- **INSTRUÇÕES**:
• 1. Segundo o texto sobre a delação premiada, que outro nome tem esse instituto jurídico?
• 2. Retome o texto sobre a delação premiada e continue a partir da última frase.

- **TEXTO FORNECIDO**:
□ □ □ □

Debate foi realizado pela Comissão de Defesa do Estado Democrático de Direito da OAB/RJ

Nádia Mendes

Ao longo de toda esta sexta-feira, dia 23, a OAB/RJ sediou uma série de debates sobre a delação premiada, instituto jurídico também chamado de colaboração premiada. Na abertura, o presidente da Comissão de Defesa do Estado Democrático de Direito da OAB/RJ (CDEDD), Luis Guilherme Vieira, que organizou o encontro, afirmou que o tema está em voga no Brasil, e vem suscitando debates acirrados dentro da doutrina e da jurisprudência, o que fez com que a Ordem sentisse a necessidade de debater o assunto.

O presidente da OAB/RJ, Luciano Bandeira, reforçou a importância da mobilização da advocacia para que se evite o veto da Lei de Abuso de Autoridade. "Essa lei também versa sobre a criminalização da violação de prerrogativas. Não somos punitivistas, mas acredito que nesse momento do país essa lei é muito importante. Não podemos aceitar o veto e, caso ocorra, precisamos nos mobilizar para derrubar o veto no Congresso Nacional", disse.

□ □ □ □

- **DADOS FORNECIDOS**:
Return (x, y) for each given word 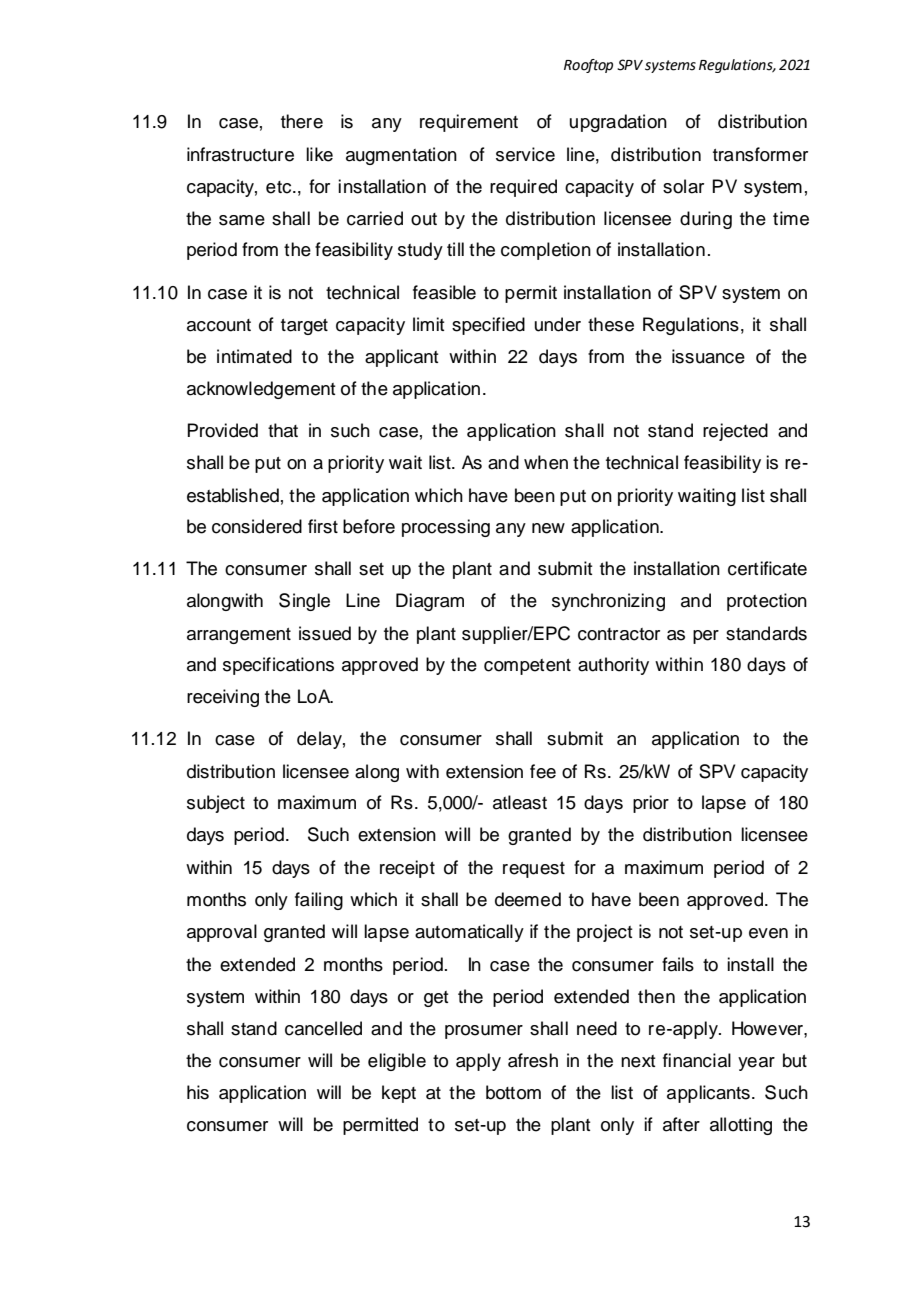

□ □ □ □

- **RESPOSTAS POR TAREFA**:
• 1. Colaboração premiada.

• 2.
As exposições dos ministros do Superior Tribunal de Justiça (STJ) Antonio Saldanha Palheiro e Sebastião Reis, mediadas por Luciano Bandeira, encerraram o dia de debates, que foi transmitido pelo Canal da OAB/RJ no Youtube em duas partes. Reis entende que o tema não é objeto de qualquer consenso.

“Confesso que a delação não me agrada. Não vou entrar na discussão ética, mas me incomoda saber que alguém que cometeu crimes por anos seja, ao final de tudo, recompensado”, afirmou.

Segundo ele, antigamente os criminosos procuravam não deixar rastros. Agora, já pensando na delação, os crimes são documentados. “O pensamento é que, se amanhã ele for preso, ele tem munição para ser solto, usando as informações que coletou como uma arma”, disse, pontuando que, em razão disto, a delação deveria ser usada com muita parcimônia. “A lei já prevê que só seja utilizada em situações excepcionais”, reforçou. Para ele, o Supremo Tribunal Federal, que homologa grande parte das delações, principalmente aquelas que tratam de crimes de colarinho branco, tem alguns problemas decorrentes do uso exagerado das delações para resolver

Crítico, ele questiona até onde vai o limite do Estado de abrir mão do seu direito de punir. Ele citou a chamada "delação do fim do mundo", acordo assinado entre 77 executivos da Odebrecht e a Procuradoria-Geral da República.

“Será que compensa deixar de punir 77 pessoas para punir duas ou três? Será que elas são tão relevantes a ponto de abrir mão de punir mais de 70 pessoas?”, disse.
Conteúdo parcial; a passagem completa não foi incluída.